Bruni notes the Times’ reporting that after Liz expressed support for “the traditional definition of marriage,” and her gay sister-in-law and sister shot back on Facebook, “Liz and Mary aren’t speaking to each other now, and there’s a long shadow over the Cheneys’ holiday get-togethers.” Then he asks, “Is any political office worth that?”
As it regards Cheney, that question is moot in all kinds of ways, both because she’s likely to get creamed and because her career in public life suggests she’d be up to no good in the Senate. But Bruni’s rhetorical question is revealing, because the presumed answer – that inter-familial strife trumps mere politics – reflects an unstated assumption that marks lots of U.S. political reporting. When members of the media question politicians’ moral standing, it’s more likely to be over an affair (“sex scandal”) or campaign finance violation (“ethics scandal”) than a vote on war or climate change. Just compare the reactions to Bill Clinton’s affair with an intern and his welfare reform bill, which Bruni’s paper reported last year had driven some poor people to sell their own blood for cash.
The next time Liz Cheney hugs or kisses her niece and nephew, Bruni suggests, “If there’s not a knot in her stomach, then there’s nothing at all in her heart.” Few talk that way about the “hunger cliff,” created by Congress, that’s further immiserating millions of Americans on food stamps. That’s just the stuff of politics.
But like many in the media, Bruni makes an exception for gay marriage, holding it – like interpersonal decency – above politics as usual (thus the Cheney story hits an equal marriage and household comity sweet spot). To his credit, Bruni makes this explicit, writing that “Liz’s decision to chart a course and publicize a view bound to offend her sister” is both “entirely volitional” and “entirely different from airing other ideological disagreements within families.” His argument? “Conflicting views on abortion or the death penalty don’t challenge the very structure and foundation of a loved one’s home,” whereas “questioning the validity of a marriage does.” By doing that, he writes, “you’re saying that you have qualms with who they are,” and Liz should’ve kept that to herself.

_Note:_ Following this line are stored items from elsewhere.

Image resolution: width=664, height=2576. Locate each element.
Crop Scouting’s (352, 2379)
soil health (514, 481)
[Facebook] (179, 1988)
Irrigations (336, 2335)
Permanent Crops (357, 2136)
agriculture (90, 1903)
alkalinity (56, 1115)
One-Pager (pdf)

That imagined distinction may explain the greater willingness of major outlets to officially endorse marriage equality (compared to other issues where their voices might make more of a difference). But Bruni’s chosen examples may suggest more about whom he imagines around a Thanksgiving table than anything else. Might not one of the millions of women who’ve had an abortion – or the greater number who’ve contemplated it – take it personally if a relative argued that that should land them in jail, or that the decision whether to gestate and deliver wasn’t one she deserved to make? Would she really be wrong to take it as a sign of “qualms with who they are” rather than mere antiseptic “ideological disagreement”? And how about if you’re the one on death row? The political and the personal aren’t so easily cleaved.
Queer people have seen epic progress toward social and political equality, for a range of reasons including audacious direct action. As some noted when Rob Portman cited his gay son as a spur to his evolution on marriage, it helps that LGBT people are spread through every corner of U.S. society. The same can’t be said for other traditional hate-objects in U.S. politics, like the poor. (LGBT people who aren’t white male citizens are less likely to show up in senatorial families or top TV shows, and more likely to face dire consequences from exclusion from marriage, or the less-discussed scourge of legalized employment discrimination.) But I’d ask Bruni: When Rep. John Mica held up a sign during a ’95 congressional session on welfare reading, “DON’T FEED THE ALLIGATORS,” was that just ideological disagreement? When Democrats and Republicans let unseen Americans’ food stamps get slashed, was that less immoral than bringing pain or shame on a relative? And is Liz Cheney, just because she has a gay sister and publicly rejected gay marriage, more deserving of scorn than them?